Ingredient temperatures

Cold ingredients are easier to work with after standing at room temperature for at least 20 minutes. Creaming ingredients works a lot better when they have softened without being heated in a microwave or stove.

If the recipe calls for dairy (especially milk, butter, margarine, eggs, cream cheese,  or cheese in general), take what you need from the fridge and set it on the counter. Set a timer for 20-40 minutes before you use it. Avoid leaving it out too long or harmful bacteria can grow.

However! There are at least two exceptions to this:

1. Cream cheese takes a long time to reach room temperature, I have no qualms letting it sit on the counter for 2 hours.

2. Pastry recipes require cold butter, and in those cases you do not take the butter out of the fridge in advance. Why not?

Butter contains fat and water, and flour contains gluten proteins.

####

Work instruction
Write the next part of the ingredient-temperatures text, picking up after its last sentence. You won't need the lines that come next.

####

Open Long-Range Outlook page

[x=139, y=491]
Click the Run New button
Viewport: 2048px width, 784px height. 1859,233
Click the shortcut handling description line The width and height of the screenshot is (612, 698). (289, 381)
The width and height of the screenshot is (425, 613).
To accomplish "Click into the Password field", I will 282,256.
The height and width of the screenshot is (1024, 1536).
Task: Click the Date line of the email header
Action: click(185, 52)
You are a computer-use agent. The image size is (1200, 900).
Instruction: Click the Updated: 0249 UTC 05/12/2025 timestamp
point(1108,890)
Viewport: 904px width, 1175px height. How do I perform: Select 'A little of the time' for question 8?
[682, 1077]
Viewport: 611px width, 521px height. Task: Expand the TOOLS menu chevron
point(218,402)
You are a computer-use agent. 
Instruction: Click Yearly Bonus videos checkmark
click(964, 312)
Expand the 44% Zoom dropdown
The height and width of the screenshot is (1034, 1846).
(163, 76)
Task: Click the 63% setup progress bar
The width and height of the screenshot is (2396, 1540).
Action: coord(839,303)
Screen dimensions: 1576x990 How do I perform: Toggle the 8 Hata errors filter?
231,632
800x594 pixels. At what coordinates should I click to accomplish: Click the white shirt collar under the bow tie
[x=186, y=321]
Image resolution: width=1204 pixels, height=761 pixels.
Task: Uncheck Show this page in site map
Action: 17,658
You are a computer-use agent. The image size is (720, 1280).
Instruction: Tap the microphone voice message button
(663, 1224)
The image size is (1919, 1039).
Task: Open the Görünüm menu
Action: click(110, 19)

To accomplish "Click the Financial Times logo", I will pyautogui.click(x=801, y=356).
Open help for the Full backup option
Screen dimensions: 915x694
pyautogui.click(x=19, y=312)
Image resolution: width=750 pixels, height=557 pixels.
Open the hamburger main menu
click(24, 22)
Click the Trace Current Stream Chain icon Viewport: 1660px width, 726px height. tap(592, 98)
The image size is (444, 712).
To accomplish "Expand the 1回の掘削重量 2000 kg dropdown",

####

Written response
As gluten is worked – either kneading or mixing –  the gluten begins to form structures, or stiffens.

Cold butter will coat the gluten, assisting the stiffening, and leading to flaky pastry. Warm butter will become absorbed, and turns into flat pastry.

The water content of butter – if kept cold – will turn into steam during baking. But if the butter is warm and becomes absorbed into the flour, that doesn’t happen, again leading to flatter pastry.

If I’m making cookies, warm butter is easy to work with and I don’t really care if the cookies are flat. But with a cream puff, I’d want it as flaky as possible and would use cold butter.